Image: Some of the damage Caltech engineers intentionally inflicted on their self-healing power amplifier using a high-power laser. The chip was able to recover from complete transistor destruction. This image was captured with a scanning electron microscope. Credit: Caltech.

The chips in question are high-frequency power amplifiers useful for communications, imaging, sensing and other applications. Each of these chips holds more than 100,000 transistors along with a custom-made application-specific integrated-circuit (ASIC) that monitors the amplifier’s performance and adjusts the system’s actuators when changes are called for. The idea is to let the system itself determine the need to use the actuators without humans overseeing the process. Researchers therefore target the chips with a high-power laser over and over again, observing the chips as they come up with split-second workarounds to the damage.

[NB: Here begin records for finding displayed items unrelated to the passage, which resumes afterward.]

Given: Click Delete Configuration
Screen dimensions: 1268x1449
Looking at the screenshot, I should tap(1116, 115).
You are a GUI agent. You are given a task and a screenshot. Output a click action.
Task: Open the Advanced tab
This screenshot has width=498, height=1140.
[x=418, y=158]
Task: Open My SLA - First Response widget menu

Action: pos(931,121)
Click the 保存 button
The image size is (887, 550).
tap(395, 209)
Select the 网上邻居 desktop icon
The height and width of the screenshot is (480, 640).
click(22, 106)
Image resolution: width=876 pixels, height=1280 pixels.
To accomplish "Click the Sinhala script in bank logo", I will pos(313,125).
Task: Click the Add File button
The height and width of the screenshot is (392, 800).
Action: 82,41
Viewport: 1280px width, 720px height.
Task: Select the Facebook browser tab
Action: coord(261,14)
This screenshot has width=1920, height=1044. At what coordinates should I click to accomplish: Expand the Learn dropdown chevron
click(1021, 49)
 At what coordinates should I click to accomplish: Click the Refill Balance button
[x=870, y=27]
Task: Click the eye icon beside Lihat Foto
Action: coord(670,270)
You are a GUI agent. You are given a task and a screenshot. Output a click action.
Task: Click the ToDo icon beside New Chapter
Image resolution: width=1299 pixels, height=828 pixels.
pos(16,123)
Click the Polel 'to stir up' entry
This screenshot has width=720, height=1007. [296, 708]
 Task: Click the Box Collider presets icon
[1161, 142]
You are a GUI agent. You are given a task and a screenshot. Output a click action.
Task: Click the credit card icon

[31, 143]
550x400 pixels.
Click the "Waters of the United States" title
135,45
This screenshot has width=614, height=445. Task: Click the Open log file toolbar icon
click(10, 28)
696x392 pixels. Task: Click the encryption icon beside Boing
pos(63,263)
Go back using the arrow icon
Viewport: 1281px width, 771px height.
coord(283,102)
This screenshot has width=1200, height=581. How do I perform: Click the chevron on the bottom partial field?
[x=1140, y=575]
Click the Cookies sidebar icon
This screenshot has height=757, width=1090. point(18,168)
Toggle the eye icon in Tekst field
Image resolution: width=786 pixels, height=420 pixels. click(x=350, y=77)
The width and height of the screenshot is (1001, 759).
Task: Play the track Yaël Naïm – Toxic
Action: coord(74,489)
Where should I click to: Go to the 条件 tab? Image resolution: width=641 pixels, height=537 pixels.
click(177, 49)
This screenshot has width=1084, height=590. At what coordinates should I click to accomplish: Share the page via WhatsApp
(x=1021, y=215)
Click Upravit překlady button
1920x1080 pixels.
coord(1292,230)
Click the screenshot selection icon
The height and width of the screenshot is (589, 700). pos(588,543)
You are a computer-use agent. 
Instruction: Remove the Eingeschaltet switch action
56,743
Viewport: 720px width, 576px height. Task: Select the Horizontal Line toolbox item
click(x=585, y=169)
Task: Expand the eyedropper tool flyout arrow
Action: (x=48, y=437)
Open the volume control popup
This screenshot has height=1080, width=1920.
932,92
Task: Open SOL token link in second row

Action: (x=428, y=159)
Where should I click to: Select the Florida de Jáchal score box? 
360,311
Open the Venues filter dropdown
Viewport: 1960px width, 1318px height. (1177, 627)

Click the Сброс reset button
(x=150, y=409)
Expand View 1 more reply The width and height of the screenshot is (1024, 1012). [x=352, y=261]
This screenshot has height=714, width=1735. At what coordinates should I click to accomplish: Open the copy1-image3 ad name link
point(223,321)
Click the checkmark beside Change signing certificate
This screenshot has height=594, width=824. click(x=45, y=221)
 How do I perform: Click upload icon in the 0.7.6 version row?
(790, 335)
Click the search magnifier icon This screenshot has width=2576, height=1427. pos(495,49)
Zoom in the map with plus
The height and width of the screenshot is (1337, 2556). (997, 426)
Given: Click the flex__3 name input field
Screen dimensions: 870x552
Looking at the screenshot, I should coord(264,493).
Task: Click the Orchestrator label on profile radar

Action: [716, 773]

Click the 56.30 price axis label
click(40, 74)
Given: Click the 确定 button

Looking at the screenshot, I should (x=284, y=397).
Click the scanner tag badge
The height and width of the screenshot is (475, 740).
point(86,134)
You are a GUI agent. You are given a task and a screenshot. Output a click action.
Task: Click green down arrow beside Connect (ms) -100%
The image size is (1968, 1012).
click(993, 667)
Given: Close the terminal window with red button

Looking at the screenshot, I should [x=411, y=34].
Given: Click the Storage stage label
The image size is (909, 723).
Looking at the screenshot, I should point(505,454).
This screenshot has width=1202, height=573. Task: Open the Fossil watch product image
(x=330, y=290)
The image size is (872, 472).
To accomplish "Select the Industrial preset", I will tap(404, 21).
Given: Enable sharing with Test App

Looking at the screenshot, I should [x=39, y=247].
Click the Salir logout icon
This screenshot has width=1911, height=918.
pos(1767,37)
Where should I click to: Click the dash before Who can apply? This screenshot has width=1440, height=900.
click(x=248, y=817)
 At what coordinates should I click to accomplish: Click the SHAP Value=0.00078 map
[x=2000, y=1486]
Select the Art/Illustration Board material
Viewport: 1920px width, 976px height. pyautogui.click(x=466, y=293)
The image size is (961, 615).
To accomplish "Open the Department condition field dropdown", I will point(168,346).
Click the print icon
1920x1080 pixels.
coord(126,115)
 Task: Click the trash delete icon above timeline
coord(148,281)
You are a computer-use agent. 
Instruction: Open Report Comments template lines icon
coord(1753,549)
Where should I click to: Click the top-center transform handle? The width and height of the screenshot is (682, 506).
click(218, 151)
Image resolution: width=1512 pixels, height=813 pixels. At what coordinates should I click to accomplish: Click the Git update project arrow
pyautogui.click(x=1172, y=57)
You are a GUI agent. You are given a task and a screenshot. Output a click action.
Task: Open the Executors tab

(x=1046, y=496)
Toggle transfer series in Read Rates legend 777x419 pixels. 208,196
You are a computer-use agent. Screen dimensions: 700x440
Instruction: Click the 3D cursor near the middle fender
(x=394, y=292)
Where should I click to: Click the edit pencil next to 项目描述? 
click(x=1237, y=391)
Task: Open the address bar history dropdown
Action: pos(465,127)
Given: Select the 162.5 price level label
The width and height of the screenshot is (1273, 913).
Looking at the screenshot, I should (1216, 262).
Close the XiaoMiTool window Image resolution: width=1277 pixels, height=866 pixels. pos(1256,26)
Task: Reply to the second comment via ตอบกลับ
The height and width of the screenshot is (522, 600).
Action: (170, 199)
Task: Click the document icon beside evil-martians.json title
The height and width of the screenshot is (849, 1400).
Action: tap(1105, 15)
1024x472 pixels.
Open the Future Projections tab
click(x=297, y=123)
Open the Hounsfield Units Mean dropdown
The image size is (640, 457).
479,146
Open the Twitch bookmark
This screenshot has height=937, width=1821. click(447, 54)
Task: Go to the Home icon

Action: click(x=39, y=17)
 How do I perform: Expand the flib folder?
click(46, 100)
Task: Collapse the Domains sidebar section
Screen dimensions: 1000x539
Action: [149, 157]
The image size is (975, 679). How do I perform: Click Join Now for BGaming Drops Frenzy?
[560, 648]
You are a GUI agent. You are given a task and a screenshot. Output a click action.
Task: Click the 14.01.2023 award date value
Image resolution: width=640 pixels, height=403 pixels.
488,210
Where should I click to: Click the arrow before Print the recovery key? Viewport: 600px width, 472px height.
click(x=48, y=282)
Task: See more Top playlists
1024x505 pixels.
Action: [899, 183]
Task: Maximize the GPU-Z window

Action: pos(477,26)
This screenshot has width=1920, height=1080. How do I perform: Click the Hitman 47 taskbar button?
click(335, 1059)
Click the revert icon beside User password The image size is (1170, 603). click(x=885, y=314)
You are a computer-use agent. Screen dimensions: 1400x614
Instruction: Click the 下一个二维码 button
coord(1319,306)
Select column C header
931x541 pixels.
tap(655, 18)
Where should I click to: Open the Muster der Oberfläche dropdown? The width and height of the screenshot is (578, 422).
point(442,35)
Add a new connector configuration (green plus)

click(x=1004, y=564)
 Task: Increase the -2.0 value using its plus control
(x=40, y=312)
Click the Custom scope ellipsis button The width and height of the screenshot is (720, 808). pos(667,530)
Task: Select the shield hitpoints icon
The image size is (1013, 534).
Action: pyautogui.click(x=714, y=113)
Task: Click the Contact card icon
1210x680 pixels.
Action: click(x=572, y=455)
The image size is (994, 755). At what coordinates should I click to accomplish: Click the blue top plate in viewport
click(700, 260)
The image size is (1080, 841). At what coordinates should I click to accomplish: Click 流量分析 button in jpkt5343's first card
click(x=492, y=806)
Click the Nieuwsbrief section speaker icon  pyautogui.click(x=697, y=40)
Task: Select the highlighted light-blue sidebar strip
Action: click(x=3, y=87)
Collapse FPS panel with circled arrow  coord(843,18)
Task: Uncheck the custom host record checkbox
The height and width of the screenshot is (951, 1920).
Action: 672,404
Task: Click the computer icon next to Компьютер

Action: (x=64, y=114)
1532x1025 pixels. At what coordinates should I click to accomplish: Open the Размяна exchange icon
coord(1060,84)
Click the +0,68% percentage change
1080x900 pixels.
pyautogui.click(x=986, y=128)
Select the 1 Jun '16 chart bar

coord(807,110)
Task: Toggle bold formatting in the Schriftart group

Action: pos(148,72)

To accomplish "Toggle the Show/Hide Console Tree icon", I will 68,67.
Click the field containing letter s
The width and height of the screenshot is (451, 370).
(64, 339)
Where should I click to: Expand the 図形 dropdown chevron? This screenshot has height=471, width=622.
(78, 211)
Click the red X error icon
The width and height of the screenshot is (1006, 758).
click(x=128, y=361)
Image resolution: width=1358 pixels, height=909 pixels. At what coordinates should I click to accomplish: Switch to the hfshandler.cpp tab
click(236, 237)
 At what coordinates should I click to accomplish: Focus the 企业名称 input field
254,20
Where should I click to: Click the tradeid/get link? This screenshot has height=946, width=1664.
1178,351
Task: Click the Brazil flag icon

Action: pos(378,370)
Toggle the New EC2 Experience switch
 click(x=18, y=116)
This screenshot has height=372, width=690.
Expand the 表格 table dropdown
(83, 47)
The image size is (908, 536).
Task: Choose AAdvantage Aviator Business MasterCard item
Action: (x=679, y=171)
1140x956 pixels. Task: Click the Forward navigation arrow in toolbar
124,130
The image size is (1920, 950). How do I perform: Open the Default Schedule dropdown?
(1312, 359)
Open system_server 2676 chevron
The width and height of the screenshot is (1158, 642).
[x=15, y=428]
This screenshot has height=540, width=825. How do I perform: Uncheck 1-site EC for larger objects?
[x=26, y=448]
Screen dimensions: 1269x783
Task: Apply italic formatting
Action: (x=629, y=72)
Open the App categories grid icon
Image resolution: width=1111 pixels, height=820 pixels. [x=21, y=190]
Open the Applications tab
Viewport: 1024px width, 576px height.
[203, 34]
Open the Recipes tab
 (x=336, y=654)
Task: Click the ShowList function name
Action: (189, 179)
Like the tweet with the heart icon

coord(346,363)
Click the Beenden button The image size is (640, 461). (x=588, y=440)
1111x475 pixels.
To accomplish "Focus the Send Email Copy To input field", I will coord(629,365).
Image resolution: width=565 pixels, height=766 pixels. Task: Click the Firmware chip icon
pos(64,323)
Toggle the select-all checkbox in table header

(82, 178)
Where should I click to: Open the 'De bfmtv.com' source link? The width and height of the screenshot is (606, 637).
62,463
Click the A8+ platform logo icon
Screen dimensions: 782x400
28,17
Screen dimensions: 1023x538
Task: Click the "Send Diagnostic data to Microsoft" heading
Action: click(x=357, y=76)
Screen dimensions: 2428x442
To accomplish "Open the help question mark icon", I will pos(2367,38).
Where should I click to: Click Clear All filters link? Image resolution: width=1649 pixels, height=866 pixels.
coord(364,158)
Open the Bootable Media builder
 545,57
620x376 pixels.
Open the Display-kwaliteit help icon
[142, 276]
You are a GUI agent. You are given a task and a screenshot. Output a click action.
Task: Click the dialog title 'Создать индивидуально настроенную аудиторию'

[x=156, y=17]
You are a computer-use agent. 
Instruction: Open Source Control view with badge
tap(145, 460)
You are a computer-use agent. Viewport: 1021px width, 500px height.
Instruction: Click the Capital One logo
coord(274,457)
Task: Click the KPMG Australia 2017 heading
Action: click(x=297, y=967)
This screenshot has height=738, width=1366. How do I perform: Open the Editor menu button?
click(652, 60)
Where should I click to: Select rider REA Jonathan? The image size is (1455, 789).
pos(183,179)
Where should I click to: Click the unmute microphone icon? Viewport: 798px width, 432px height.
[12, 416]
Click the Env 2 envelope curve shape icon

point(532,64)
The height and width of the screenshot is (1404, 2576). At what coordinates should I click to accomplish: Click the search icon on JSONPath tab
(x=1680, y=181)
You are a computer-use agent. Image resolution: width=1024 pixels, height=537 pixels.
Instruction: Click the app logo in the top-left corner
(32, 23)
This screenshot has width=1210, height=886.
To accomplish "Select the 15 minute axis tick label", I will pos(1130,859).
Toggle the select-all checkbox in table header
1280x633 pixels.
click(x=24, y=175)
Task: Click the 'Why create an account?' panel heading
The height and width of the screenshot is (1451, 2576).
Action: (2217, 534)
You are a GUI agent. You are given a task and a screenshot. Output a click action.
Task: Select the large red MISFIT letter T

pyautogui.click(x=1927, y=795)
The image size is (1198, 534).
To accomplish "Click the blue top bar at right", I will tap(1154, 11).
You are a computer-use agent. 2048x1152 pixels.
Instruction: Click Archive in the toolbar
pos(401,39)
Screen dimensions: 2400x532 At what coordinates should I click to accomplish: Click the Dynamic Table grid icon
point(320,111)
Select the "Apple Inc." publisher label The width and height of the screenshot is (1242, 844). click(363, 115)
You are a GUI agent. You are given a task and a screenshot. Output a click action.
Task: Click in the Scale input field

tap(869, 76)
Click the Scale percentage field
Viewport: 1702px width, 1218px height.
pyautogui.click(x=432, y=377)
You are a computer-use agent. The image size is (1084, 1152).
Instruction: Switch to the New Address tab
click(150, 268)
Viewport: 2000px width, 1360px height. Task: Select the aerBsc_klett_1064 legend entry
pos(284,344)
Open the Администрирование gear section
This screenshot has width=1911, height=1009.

“It was incredible the first time the system kicked in and healed itself. It felt like we were witnessing the next step in the evolution of integrated circuits,” says Ali Hajimiri (Caltech). “We had literally just blasted half the amplifier and vaporized many of its components, such as transistors, and it was able to recover to nearly its ideal performance.”

This Caltech news release compares the healing properties of these integrated-circuit chips to the human immune system, which can likewise respond quickly to a wide range of attacks. Interestingly, the team discovered that the amplifiers with self-healing capacity consumed about half the amount of power as standard amplifiers, while their overall performance was more predictable. By demonstrating self-healing in a highly complex system like this one, the Caltech researchers have shown that it can be extended to many other electronic systems.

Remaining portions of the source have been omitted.